▸ **GIVEN TASK**
Pull out every line of the items below that contains the string "into", matching case exactly.

▸ **RECORD SET**
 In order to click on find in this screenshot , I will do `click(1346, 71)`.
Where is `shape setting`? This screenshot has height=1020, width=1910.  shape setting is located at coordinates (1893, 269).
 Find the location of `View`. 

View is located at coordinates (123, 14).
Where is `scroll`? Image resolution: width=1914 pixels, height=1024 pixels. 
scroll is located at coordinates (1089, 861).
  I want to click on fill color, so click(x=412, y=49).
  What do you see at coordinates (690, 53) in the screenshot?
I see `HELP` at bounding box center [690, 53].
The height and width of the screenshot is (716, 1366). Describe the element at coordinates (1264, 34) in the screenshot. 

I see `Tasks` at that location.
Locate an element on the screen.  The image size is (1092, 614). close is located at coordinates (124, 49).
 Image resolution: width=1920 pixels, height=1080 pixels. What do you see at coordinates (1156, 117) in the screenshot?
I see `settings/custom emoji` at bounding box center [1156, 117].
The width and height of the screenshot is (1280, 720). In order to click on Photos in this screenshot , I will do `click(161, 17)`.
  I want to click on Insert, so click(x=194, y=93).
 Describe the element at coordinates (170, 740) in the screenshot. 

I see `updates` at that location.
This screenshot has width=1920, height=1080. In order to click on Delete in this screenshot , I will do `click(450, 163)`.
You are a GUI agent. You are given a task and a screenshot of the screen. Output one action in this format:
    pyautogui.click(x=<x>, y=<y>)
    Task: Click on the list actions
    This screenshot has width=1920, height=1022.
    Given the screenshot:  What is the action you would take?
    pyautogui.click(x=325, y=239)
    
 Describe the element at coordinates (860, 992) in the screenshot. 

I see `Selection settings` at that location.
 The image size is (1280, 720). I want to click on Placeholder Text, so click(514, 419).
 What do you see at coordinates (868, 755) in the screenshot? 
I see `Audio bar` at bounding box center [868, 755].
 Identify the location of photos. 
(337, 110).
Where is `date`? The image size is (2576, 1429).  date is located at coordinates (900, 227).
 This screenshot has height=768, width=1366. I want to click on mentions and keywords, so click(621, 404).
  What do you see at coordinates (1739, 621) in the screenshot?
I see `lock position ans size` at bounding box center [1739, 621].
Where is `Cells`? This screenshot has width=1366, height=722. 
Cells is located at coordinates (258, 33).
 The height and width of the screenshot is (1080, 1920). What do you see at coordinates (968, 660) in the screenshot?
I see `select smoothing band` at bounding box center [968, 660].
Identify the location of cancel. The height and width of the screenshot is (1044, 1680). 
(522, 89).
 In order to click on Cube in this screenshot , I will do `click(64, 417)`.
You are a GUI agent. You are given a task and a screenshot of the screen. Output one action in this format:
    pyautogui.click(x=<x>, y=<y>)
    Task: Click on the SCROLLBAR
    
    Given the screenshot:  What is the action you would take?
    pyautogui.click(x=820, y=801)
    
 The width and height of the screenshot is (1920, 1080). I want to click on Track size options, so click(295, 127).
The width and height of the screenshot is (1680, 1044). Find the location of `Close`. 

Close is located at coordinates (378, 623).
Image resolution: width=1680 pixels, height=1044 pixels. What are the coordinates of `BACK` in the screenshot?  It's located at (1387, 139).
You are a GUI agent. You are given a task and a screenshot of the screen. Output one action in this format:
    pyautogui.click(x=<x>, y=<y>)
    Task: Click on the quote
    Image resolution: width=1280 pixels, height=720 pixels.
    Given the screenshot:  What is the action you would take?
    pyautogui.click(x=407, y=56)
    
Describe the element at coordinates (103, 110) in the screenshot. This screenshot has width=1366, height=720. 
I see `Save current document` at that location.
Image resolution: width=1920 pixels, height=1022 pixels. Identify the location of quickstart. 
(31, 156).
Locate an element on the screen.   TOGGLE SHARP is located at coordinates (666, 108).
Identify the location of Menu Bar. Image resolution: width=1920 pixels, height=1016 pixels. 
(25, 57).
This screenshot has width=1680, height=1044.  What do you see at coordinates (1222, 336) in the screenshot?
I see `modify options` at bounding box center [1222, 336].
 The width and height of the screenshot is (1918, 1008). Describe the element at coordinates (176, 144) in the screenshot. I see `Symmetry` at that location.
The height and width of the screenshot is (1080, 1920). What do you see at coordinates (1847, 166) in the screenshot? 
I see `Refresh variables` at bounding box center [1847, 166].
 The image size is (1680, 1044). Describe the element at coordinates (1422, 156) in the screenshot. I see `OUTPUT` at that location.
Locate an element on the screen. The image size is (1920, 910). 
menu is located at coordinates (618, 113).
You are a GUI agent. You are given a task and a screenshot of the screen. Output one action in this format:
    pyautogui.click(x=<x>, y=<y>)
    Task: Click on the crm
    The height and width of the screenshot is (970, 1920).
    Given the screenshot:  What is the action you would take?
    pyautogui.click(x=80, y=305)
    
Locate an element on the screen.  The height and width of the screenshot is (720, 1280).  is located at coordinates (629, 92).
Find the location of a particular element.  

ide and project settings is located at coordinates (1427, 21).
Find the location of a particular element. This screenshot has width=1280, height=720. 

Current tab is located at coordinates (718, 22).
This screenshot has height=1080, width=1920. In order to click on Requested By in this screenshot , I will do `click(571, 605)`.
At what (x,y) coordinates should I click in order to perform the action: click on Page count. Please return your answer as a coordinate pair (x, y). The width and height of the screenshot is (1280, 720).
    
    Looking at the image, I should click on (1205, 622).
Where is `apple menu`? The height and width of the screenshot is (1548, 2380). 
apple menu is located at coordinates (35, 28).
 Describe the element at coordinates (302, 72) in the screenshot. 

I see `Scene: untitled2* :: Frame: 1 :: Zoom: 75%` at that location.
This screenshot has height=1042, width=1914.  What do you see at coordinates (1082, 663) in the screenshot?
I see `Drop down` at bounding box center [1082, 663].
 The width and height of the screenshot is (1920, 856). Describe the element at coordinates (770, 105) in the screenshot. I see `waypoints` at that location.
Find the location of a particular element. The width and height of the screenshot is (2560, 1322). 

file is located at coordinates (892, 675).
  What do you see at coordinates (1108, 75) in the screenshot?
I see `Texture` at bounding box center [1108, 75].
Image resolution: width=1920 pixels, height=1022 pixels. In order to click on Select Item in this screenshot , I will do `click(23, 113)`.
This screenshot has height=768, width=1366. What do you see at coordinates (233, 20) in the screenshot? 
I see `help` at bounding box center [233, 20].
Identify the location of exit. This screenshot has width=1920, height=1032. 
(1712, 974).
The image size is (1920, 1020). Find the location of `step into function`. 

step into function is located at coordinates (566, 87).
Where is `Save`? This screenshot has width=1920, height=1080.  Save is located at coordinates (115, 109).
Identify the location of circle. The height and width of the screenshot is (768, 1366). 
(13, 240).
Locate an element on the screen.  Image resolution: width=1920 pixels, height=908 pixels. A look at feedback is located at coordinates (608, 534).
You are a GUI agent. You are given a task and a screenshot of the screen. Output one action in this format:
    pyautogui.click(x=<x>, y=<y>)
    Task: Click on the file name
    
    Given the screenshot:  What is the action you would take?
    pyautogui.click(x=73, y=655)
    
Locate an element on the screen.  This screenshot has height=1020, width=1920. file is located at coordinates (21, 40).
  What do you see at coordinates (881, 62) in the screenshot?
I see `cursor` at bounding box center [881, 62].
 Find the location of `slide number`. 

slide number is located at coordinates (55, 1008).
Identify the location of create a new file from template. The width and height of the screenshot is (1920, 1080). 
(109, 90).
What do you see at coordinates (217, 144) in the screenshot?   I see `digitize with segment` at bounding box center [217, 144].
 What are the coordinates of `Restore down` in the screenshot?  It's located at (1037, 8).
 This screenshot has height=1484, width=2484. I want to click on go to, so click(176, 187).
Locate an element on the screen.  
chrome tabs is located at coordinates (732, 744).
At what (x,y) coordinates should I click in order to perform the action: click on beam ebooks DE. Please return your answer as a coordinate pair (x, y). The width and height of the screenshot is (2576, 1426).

▸ **EXERCISE RESULT**
The image size is (1920, 1020). Find the location of `step into function`. 
step into function is located at coordinates (566, 87).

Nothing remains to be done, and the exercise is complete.